The Haymarket Tragedy of 1886 has been remembered by anarchists, workers, labor organizers, and historians as a seminal event in humanity’s ongoing fight for free speech, free assembly, and the abolition of wage slavery. Around the world, major cities have erected monuments and named plazas in honor of the Haymarket martyrs and the importance of their trial, but until September 14, 2004, no substantial marker had ever been erected where the incident occurred, near the corner of Randolph and Des Plaines in Chicago.
The monument which today sits at the site ambiguously represents several figures involved in the de/construction of a wagon which doubles as a speakers’ platform. The concrete base features plaques explaining the Haymarket tale, leaving bare two sides for the future addition of plaques sent in solidarity (or perhaps to commemorate future massacres). The design was subject to approval by a collaborative board of city and state officials, the Chicago Police Department (CPD), and union bureaucrats; unsurprisingly, no anarchists or radicals of any kind were invited to participate in the planning of the monument itself.

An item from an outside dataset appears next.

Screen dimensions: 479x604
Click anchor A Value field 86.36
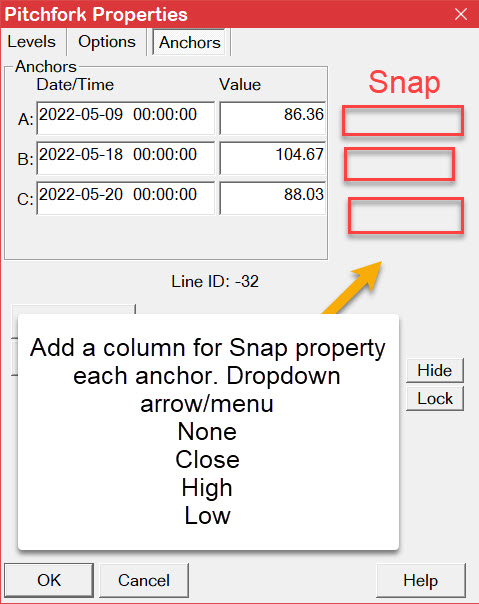tap(272, 118)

Even less surprising was the absence of these voices at the unveiling of the monument. The keynote speaker at the dedication was Douglas Gannon, president of the Chicago Federation of Labor, who mispronounced the names of each of the eight men falsely indicted for the bombing. The thrust of his speech seemed to be that we have the Haymarket martyrs to thank for weekends and the eight-hour workday, but we need not remember that this was for them a step toward the abolition of wage slavery. This seemed to be what the entire event pointed to: looking at labor history with pious gratitude rather than as a fountain of inspiration and strength in our own actions.
Present in the crowd were members of the Illinois Labor History Society, an organization which has worked for decades to preserve both working class history and to radicalize the contemporary labor movement, and one which has long been the major advocate of a proper Haymarket monument. Its founders, Les Orear and Molly West, could have provided some of the most critical and radical analyses of Haymarket and its significance today. Perhaps this is why they were excluded from the event-although Orear was given a token minute to make an impromptu speech after the ceremony had officially closed and many had left.
A small anarchist contingent was present and vocal that day on Des Plaines, but sadly, the anarchists seemed just as lost on the significance of Haymarket as the bureaucrats. This radical bloc was there to protest and remind the assembled that those names in bronze once belonged to anarchists. Flyers were distributed quoting the martyrs on anarchy and asking, “Is it not complete hypocrisy to love the martyrs and hate their anarchism?”
While we need not dispute that statement, we should ask ourselves if it is not just as hypocritical to love their anarchism and yet learn nothing from the work they did. Parsons, Lingg, Spies, Engel, Neebe, Fischer, Schwab, and Fielden didn’t spend their lives trying to convert workers to anarchism as though it were a kind of religion: they actively fought to change the world. They were not killed because they were anarchists-they were killed because they were shockingly effective in mobilizing the disparate Chicagoans of their era to work together towards total liberation.
As anarchists, we must look at labor history to help shape our contemporary struggles, not simply to align ourselves with a radically fashionable cult of martyrdom. While we need not be grateful to the City of Chicago and the CPD for finally recognizing a site which should have been ritually marked many decades ago, we must not limit ourselves to playing the expected chorus of marginalized critique, trotted out as a free speech sideshow for the U$ Freedom Circus. Instead let’s ask ourselves how to best utilize this space and this story in our creative revitalization of the struggle which the Haymarket anarchists epitomized.